Depuis septembre 89, « Là-bas » n’existe que par l’engagement et les convictions de celles et de ceux qui ont vécu et fait vivre cette aventure. Parmi une soixantaine de collaborateurs depuis quinze ans, il y a eu des révélations, des erreurs de casting, des fâcheries et des retours, de vraies amitiés et de grandes amours...Et de solides rancunes ! De vraies rancunes villageoises qui se transmettront jusqu’à la septième génération de moquette au long des couloirs de la maison ronde bien après sa privatisation...

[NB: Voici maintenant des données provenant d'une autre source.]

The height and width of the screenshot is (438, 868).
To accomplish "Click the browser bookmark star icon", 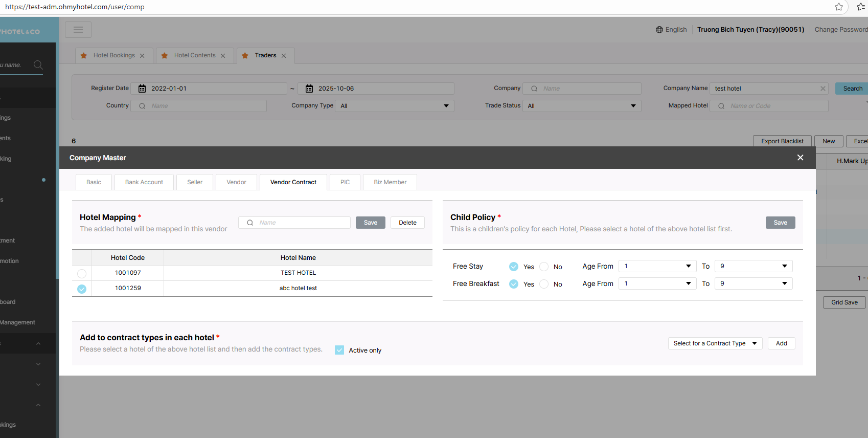I will click(x=839, y=7).
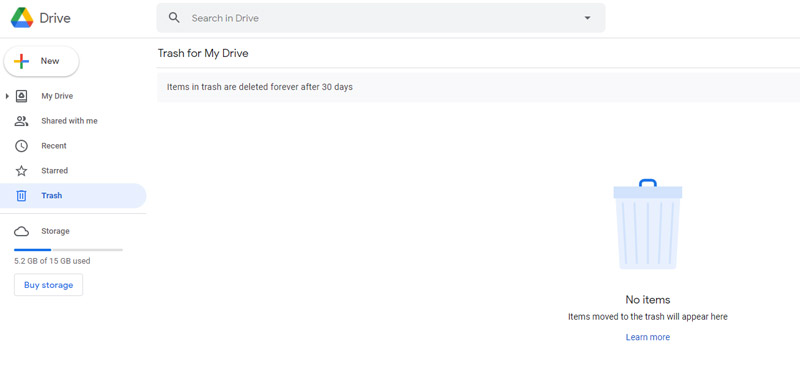This screenshot has height=381, width=800.
Task: Click the Storage cloud icon
Action: click(21, 231)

Je pourrai reprendre chaque point du texte de Joëlle, et dénoncer amalgames confusionnels, allégations sans preuve, citations soigneusement extraites du contexte, etc...Je n’ajouterai que la mesquinerie à la stérilité [3]. De n’importe quelle expérience humaine, n’importe qui peut tirer un bilan accablant. Il suffit d’accumuler tous les mauvais moments d’une histoire, coups de colère, malentendus, vacheries, fâcheries...vous pouvez en inventer, tous les coups sont permis, vous les épluchez, vous les mitonnez, vous les servez avec une sauce au fiel...L’inconvénient c’est que ça vous oblige à jeter les bons moments vécus, tout ce que vous aviez pris et appris, les petits et les grands bonheurs, les jolis morceaux de lutte et de vie, les commandos fadas, les naissances, les coups de rouge sur un coin de bureau...C’est très dur quand il faut déchirer les photos !
Et voilà pourquoi Joëlle n’est pas partie à temps. Pour les photos, pour les futures photos. Parce qu’elle était partie prenante, trop généreuse, trop attachée. Il aurait fallu changer bien plus tôt, en douceur, aller voir là-bas si j’y suis. Mais allez donc essayer de mettre de la raison dans une histoire d’amour ! Au lieu de ça, Joëlle a mis en acte un autre de nos titres : « Mords la main qui te nourrit » ! ...
Joëlle, sans rancune, je te tends celle qui me reste.
Daniel Mermet, 1er décembre 2003.
zut, databaza a ressorti les poubelles mais en a oublié chez lui.
Passionnant, je veux mettre tout cela dans une bouteille en plastique que je déposerais en bas de ma mairie.